This study was carried out on genetically narcoleptic (Lin et al. 1999) and normal Doberman pinschers in accordance with the National Research Council Guide for the Care and Use of Laboratory Animals. All animal use protocols were approved by the Animal Research Committee of the University of California at Los Angeles and by the Institutional Animal Care and Use Committee of the Veterans Administration Greater Los Angeles Health Care System.

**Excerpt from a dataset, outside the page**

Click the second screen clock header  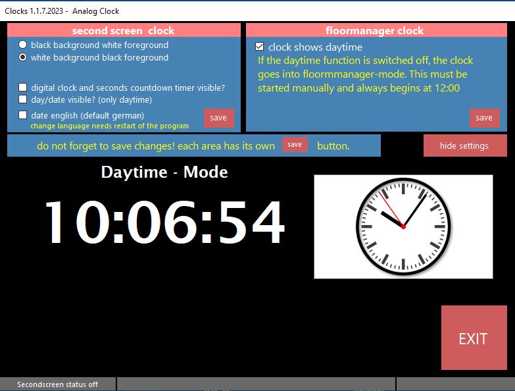124,30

CSF collection and hypocretin assay

Thirty-two narcoleptic (18 puppies from 4 litters and 14 adults from 5 litters) and 20 normal dogs (14 puppies from 2 litters and 6 adults from 3 litters) were used in this study. CSF was collected from the narcoleptic (10 male, 8 female) and normal puppies (5 male, 9 female) at 4 days and at 2, 4, 6, 8 10, 14, 18, 26 and 32 weeks after birth under isoflurane anaesthesia and aseptic conditions. CSF was also collected from narcoleptic adults and normal adult dogs under thiopental sodium anaesthesia (12.5 mg kg−1, i.v.).

All CSF collections were done between 9.00 and 10.30 h to minimize circadian effects on Hcrt levels. Collections were performed before the morning meal in the adult dogs (food was given after the collection), whereas narcoleptic and normal puppies were nursed ad libitum until they were anaesthetized for the collection. In all cases, CSF was collected from the cerebellomedullary cistern. After disinfecting the area with application of a surgical scrub and 70% alcohol, a 22 or 20 gauge, 3.8 or 8.9 cm spinal needle was inserted perpendicular to the skin in the mid-line half-way between the occipital protuberance and the line joining the wings of the atlas. Once the cistern was punctured, 0.3–1.0 ml CSF was collected in a sterilized polypropylene vial within 5 min of induction of anaesthesia and then quickly frozen at −20°C. Vital signs (electrocardiogram, oxygen saturation, respiration and temperature) were monitored and kept within normal limits during and after the procedure.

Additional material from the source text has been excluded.